**Task directions:** Copy every record that appears below, exactly as it stands.
** Information shown follows **
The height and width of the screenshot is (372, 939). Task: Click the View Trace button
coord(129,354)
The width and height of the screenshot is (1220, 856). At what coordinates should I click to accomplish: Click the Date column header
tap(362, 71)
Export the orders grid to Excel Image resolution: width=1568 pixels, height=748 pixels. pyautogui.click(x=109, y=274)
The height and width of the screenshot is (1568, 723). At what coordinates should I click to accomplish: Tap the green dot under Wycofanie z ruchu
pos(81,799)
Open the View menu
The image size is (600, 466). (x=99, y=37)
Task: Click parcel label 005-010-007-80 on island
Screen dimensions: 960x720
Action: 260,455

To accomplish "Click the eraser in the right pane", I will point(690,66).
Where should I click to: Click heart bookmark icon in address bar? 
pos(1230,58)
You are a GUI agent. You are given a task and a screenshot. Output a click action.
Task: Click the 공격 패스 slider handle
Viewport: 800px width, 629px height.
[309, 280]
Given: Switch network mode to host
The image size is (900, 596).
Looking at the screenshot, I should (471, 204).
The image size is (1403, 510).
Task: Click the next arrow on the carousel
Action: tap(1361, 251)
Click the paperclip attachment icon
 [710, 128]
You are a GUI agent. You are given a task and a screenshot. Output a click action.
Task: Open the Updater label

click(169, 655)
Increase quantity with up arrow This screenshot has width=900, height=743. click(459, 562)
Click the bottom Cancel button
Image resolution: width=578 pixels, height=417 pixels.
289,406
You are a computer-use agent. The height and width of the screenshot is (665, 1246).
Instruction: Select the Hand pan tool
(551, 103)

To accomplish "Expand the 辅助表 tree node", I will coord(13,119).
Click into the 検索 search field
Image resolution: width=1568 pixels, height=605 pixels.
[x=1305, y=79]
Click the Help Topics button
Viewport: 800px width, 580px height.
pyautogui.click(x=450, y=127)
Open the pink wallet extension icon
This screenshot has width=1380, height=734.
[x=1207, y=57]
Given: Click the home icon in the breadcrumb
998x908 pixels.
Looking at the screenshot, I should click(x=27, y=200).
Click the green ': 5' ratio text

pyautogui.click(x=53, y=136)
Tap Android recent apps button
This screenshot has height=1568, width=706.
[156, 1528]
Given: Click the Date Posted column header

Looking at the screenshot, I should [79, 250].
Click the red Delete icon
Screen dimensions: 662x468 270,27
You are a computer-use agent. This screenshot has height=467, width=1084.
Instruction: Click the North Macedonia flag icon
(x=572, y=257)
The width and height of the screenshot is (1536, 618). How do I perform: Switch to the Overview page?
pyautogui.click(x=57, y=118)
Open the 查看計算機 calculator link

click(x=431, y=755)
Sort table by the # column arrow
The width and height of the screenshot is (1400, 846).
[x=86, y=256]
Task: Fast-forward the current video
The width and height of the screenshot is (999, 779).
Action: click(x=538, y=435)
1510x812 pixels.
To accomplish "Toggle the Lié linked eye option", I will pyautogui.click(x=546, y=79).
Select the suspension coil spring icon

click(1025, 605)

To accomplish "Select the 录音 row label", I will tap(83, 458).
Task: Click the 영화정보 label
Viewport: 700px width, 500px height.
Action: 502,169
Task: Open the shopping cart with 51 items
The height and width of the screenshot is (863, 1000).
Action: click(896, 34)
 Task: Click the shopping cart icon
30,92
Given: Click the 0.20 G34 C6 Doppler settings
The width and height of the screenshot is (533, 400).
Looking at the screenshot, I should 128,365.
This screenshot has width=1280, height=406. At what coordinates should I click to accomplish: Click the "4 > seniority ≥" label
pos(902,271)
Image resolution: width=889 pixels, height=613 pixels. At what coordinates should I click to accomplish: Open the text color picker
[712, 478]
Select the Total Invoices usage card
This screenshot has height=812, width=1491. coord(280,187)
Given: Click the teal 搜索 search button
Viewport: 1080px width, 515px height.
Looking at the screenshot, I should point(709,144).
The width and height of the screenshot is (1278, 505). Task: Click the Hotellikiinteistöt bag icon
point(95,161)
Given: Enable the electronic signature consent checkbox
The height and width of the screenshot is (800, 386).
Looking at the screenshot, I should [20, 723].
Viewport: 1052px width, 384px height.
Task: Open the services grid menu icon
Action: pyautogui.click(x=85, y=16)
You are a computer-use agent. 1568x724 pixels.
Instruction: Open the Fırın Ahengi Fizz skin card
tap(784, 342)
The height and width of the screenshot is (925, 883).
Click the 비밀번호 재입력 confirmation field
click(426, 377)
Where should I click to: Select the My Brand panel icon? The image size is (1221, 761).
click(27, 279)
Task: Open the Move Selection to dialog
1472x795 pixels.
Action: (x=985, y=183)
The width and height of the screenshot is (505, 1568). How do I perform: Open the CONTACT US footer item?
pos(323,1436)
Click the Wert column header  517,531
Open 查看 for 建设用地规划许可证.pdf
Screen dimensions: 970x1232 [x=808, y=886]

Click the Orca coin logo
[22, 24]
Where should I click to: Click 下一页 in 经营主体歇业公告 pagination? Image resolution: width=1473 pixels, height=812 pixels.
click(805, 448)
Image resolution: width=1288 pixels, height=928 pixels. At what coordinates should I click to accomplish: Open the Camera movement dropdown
** End of Information shown **
**Task result:**
The height and width of the screenshot is (372, 939). Task: Click the View Trace button
coord(129,354)
The width and height of the screenshot is (1220, 856). At what coordinates should I click to accomplish: Click the Date column header
tap(362, 71)
Export the orders grid to Excel Image resolution: width=1568 pixels, height=748 pixels. pyautogui.click(x=109, y=274)
The height and width of the screenshot is (1568, 723). At what coordinates should I click to accomplish: Tap the green dot under Wycofanie z ruchu
pos(81,799)
Open the View menu
The image size is (600, 466). (x=99, y=37)
Task: Click parcel label 005-010-007-80 on island
Screen dimensions: 960x720
Action: 260,455

To accomplish "Click the eraser in the right pane", I will point(690,66).
Where should I click to: Click heart bookmark icon in address bar? 
pos(1230,58)
You are a GUI agent. You are given a task and a screenshot. Output a click action.
Task: Click the 공격 패스 slider handle
Viewport: 800px width, 629px height.
[309, 280]
Given: Switch network mode to host
The image size is (900, 596).
Looking at the screenshot, I should (471, 204).
The image size is (1403, 510).
Task: Click the next arrow on the carousel
Action: tap(1361, 251)
Click the paperclip attachment icon
 [710, 128]
You are a GUI agent. You are given a task and a screenshot. Output a click action.
Task: Open the Updater label

click(169, 655)
Increase quantity with up arrow This screenshot has width=900, height=743. click(459, 562)
Click the bottom Cancel button
Image resolution: width=578 pixels, height=417 pixels.
289,406
You are a computer-use agent. The height and width of the screenshot is (665, 1246).
Instruction: Select the Hand pan tool
(551, 103)

To accomplish "Expand the 辅助表 tree node", I will coord(13,119).
Click into the 検索 search field
Image resolution: width=1568 pixels, height=605 pixels.
[x=1305, y=79]
Click the Help Topics button
Viewport: 800px width, 580px height.
pyautogui.click(x=450, y=127)
Open the pink wallet extension icon
This screenshot has width=1380, height=734.
[x=1207, y=57]
Given: Click the home icon in the breadcrumb
998x908 pixels.
Looking at the screenshot, I should click(x=27, y=200).
Click the green ': 5' ratio text

pyautogui.click(x=53, y=136)
Tap Android recent apps button
This screenshot has height=1568, width=706.
[156, 1528]
Given: Click the Date Posted column header

Looking at the screenshot, I should [79, 250].
Click the red Delete icon
Screen dimensions: 662x468 270,27
You are a computer-use agent. This screenshot has height=467, width=1084.
Instruction: Click the North Macedonia flag icon
(x=572, y=257)
The width and height of the screenshot is (1536, 618). How do I perform: Switch to the Overview page?
pyautogui.click(x=57, y=118)
Open the 查看計算機 calculator link

click(x=431, y=755)
Sort table by the # column arrow
The width and height of the screenshot is (1400, 846).
[x=86, y=256]
Task: Fast-forward the current video
The width and height of the screenshot is (999, 779).
Action: click(x=538, y=435)
1510x812 pixels.
To accomplish "Toggle the Lié linked eye option", I will pyautogui.click(x=546, y=79).
Select the suspension coil spring icon

click(1025, 605)

To accomplish "Select the 录音 row label", I will tap(83, 458).
Task: Click the 영화정보 label
Viewport: 700px width, 500px height.
Action: 502,169
Task: Open the shopping cart with 51 items
The height and width of the screenshot is (863, 1000).
Action: click(896, 34)
 Task: Click the shopping cart icon
30,92
Given: Click the 0.20 G34 C6 Doppler settings
The width and height of the screenshot is (533, 400).
Looking at the screenshot, I should 128,365.
This screenshot has width=1280, height=406. At what coordinates should I click to accomplish: Click the "4 > seniority ≥" label
pos(902,271)
Image resolution: width=889 pixels, height=613 pixels. At what coordinates should I click to accomplish: Open the text color picker
[712, 478]
Select the Total Invoices usage card
This screenshot has height=812, width=1491. coord(280,187)
Given: Click the teal 搜索 search button
Viewport: 1080px width, 515px height.
Looking at the screenshot, I should point(709,144).
The width and height of the screenshot is (1278, 505). Task: Click the Hotellikiinteistöt bag icon
point(95,161)
Given: Enable the electronic signature consent checkbox
The height and width of the screenshot is (800, 386).
Looking at the screenshot, I should [20, 723].
Viewport: 1052px width, 384px height.
Task: Open the services grid menu icon
Action: pyautogui.click(x=85, y=16)
You are a computer-use agent. 1568x724 pixels.
Instruction: Open the Fırın Ahengi Fizz skin card
tap(784, 342)
The height and width of the screenshot is (925, 883).
Click the 비밀번호 재입력 confirmation field
click(426, 377)
Where should I click to: Select the My Brand panel icon? The image size is (1221, 761).
click(27, 279)
Task: Open the Move Selection to dialog
1472x795 pixels.
Action: (x=985, y=183)
The width and height of the screenshot is (505, 1568). How do I perform: Open the CONTACT US footer item?
pos(323,1436)
Click the Wert column header  517,531
Open 查看 for 建设用地规划许可证.pdf
Screen dimensions: 970x1232 [x=808, y=886]

Click the Orca coin logo
[22, 24]
Where should I click to: Click 下一页 in 经营主体歇业公告 pagination? Image resolution: width=1473 pixels, height=812 pixels.
click(805, 448)
Image resolution: width=1288 pixels, height=928 pixels. At what coordinates should I click to accomplish: Open the Camera movement dropdown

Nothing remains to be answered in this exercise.